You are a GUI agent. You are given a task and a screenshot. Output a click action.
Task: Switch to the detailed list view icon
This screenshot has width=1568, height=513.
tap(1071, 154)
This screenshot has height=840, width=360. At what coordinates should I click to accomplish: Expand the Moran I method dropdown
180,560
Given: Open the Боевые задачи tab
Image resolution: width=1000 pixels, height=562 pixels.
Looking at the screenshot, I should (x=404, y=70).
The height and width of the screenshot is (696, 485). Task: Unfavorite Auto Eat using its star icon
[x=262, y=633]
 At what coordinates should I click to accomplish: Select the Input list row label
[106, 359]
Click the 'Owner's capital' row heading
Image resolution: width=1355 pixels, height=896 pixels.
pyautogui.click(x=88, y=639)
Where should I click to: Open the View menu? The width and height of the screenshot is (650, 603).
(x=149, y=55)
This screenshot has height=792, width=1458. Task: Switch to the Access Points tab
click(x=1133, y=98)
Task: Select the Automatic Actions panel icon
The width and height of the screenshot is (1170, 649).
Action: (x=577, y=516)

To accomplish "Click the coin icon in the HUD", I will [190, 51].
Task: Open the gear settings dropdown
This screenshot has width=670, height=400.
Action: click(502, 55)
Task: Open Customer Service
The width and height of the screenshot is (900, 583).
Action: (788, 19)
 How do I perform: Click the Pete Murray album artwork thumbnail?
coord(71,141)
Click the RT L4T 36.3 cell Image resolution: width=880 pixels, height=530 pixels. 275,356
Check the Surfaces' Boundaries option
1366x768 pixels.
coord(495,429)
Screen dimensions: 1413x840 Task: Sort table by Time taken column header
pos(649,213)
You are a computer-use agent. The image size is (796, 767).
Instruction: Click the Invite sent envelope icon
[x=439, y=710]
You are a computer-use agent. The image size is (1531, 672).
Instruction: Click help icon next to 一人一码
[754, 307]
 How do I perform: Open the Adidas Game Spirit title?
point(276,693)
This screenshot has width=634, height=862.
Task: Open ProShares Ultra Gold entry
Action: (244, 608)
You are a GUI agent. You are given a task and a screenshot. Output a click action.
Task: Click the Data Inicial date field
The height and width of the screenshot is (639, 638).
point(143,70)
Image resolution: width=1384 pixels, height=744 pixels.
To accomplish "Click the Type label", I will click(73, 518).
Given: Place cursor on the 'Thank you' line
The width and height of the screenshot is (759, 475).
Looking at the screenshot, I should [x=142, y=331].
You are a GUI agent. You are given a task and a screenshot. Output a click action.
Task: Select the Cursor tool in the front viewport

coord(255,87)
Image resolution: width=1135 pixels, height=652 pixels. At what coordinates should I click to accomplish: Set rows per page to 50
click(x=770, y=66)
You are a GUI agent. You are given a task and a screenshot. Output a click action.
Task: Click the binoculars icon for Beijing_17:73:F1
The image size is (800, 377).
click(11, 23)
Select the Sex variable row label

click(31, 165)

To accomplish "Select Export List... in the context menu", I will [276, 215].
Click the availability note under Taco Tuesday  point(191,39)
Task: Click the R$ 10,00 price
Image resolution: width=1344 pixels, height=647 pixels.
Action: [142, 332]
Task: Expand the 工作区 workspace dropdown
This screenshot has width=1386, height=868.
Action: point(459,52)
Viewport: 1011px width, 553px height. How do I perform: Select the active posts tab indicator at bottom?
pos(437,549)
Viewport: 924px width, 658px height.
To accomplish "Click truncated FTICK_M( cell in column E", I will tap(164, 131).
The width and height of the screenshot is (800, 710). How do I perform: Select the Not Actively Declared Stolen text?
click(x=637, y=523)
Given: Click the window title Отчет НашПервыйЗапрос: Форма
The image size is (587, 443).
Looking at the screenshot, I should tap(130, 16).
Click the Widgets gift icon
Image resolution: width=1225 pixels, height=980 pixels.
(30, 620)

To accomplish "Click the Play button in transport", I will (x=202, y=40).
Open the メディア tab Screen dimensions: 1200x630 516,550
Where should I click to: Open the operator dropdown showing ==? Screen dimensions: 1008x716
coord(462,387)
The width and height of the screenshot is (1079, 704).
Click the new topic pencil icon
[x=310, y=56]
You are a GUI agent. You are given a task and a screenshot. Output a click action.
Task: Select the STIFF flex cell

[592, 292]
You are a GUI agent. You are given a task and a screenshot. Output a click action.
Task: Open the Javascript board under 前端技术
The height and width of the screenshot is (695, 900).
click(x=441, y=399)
========================================
> [Exercise details] Search the entries for the word "computer" and show every line that has it.

> [Response to this task]
You are a computer-use agent. The image size is (796, 767).
You are a computer-use agent. The image size is (1531, 672).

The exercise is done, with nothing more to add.